■ **EXERCISE MATERIALS**:
###

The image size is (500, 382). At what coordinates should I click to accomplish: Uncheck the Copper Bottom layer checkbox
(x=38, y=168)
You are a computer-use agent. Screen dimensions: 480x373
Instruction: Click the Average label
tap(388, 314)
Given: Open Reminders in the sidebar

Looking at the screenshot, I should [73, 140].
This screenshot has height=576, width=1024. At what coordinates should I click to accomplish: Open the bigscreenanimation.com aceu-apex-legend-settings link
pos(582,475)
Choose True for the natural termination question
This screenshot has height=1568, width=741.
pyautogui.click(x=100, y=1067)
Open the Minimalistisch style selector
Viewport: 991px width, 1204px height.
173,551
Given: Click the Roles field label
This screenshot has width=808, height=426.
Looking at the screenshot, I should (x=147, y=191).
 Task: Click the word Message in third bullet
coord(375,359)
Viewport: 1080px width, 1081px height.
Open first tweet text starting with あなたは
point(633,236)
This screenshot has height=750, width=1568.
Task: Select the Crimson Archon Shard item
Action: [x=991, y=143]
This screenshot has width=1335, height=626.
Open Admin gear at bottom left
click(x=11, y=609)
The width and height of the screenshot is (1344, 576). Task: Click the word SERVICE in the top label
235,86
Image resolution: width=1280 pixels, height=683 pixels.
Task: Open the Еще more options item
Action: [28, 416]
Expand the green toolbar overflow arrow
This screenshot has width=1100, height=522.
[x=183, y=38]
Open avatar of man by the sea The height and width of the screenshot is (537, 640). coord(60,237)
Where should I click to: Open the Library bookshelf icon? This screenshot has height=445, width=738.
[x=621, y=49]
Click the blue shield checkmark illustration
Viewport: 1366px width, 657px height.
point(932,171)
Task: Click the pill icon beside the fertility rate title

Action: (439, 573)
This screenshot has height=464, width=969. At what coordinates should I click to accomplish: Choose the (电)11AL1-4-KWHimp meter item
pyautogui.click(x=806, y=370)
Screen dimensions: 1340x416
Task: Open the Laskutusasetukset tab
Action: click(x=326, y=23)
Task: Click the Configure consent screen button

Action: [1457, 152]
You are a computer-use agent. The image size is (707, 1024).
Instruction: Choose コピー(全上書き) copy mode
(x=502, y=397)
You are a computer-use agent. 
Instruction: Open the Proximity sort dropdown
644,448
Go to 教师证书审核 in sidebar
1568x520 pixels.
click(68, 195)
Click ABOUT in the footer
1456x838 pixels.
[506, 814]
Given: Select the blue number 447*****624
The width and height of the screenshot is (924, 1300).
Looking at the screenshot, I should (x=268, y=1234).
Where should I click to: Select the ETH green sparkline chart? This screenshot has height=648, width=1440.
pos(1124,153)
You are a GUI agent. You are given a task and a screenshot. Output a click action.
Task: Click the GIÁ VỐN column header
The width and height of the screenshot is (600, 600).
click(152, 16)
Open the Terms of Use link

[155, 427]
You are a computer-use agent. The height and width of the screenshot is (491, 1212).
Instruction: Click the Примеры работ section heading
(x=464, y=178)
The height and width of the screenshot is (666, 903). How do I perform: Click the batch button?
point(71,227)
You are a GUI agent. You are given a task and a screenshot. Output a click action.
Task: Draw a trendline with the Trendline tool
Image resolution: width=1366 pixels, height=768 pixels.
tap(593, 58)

###

■ **INSTRUCTIONS TO FOLLOW**: All records shown above are to be given again verbatim.

■ **YOUR SOLUTION**:
The image size is (500, 382). At what coordinates should I click to accomplish: Uncheck the Copper Bottom layer checkbox
(x=38, y=168)
You are a computer-use agent. Screen dimensions: 480x373
Instruction: Click the Average label
tap(388, 314)
Given: Open Reminders in the sidebar

Looking at the screenshot, I should [73, 140].
This screenshot has height=576, width=1024. At what coordinates should I click to accomplish: Open the bigscreenanimation.com aceu-apex-legend-settings link
pos(582,475)
Choose True for the natural termination question
This screenshot has height=1568, width=741.
pyautogui.click(x=100, y=1067)
Open the Minimalistisch style selector
Viewport: 991px width, 1204px height.
173,551
Given: Click the Roles field label
This screenshot has width=808, height=426.
Looking at the screenshot, I should (x=147, y=191).
 Task: Click the word Message in third bullet
coord(375,359)
Viewport: 1080px width, 1081px height.
Open first tweet text starting with あなたは
point(633,236)
This screenshot has height=750, width=1568.
Task: Select the Crimson Archon Shard item
Action: [x=991, y=143]
This screenshot has width=1335, height=626.
Open Admin gear at bottom left
click(x=11, y=609)
The width and height of the screenshot is (1344, 576). Task: Click the word SERVICE in the top label
235,86
Image resolution: width=1280 pixels, height=683 pixels.
Task: Open the Еще more options item
Action: [28, 416]
Expand the green toolbar overflow arrow
This screenshot has width=1100, height=522.
[x=183, y=38]
Open avatar of man by the sea The height and width of the screenshot is (537, 640). coord(60,237)
Where should I click to: Open the Library bookshelf icon? This screenshot has height=445, width=738.
[x=621, y=49]
Click the blue shield checkmark illustration
Viewport: 1366px width, 657px height.
point(932,171)
Task: Click the pill icon beside the fertility rate title

Action: (439, 573)
This screenshot has height=464, width=969. At what coordinates should I click to accomplish: Choose the (电)11AL1-4-KWHimp meter item
pyautogui.click(x=806, y=370)
Screen dimensions: 1340x416
Task: Open the Laskutusasetukset tab
Action: click(x=326, y=23)
Task: Click the Configure consent screen button

Action: [1457, 152]
You are a computer-use agent. The image size is (707, 1024).
Instruction: Choose コピー(全上書き) copy mode
(x=502, y=397)
You are a computer-use agent. 
Instruction: Open the Proximity sort dropdown
644,448
Go to 教师证书审核 in sidebar
1568x520 pixels.
click(68, 195)
Click ABOUT in the footer
1456x838 pixels.
[506, 814]
Given: Select the blue number 447*****624
The width and height of the screenshot is (924, 1300).
Looking at the screenshot, I should (x=268, y=1234).
Where should I click to: Select the ETH green sparkline chart? This screenshot has height=648, width=1440.
pos(1124,153)
You are a GUI agent. You are given a task and a screenshot. Output a click action.
Task: Click the GIÁ VỐN column header
The width and height of the screenshot is (600, 600).
click(152, 16)
Open the Terms of Use link

[155, 427]
You are a computer-use agent. The height and width of the screenshot is (491, 1212).
Instruction: Click the Примеры работ section heading
(x=464, y=178)
The height and width of the screenshot is (666, 903). How do I perform: Click the batch button?
point(71,227)
You are a GUI agent. You are given a task and a screenshot. Output a click action.
Task: Draw a trendline with the Trendline tool
Image resolution: width=1366 pixels, height=768 pixels.
tap(593, 58)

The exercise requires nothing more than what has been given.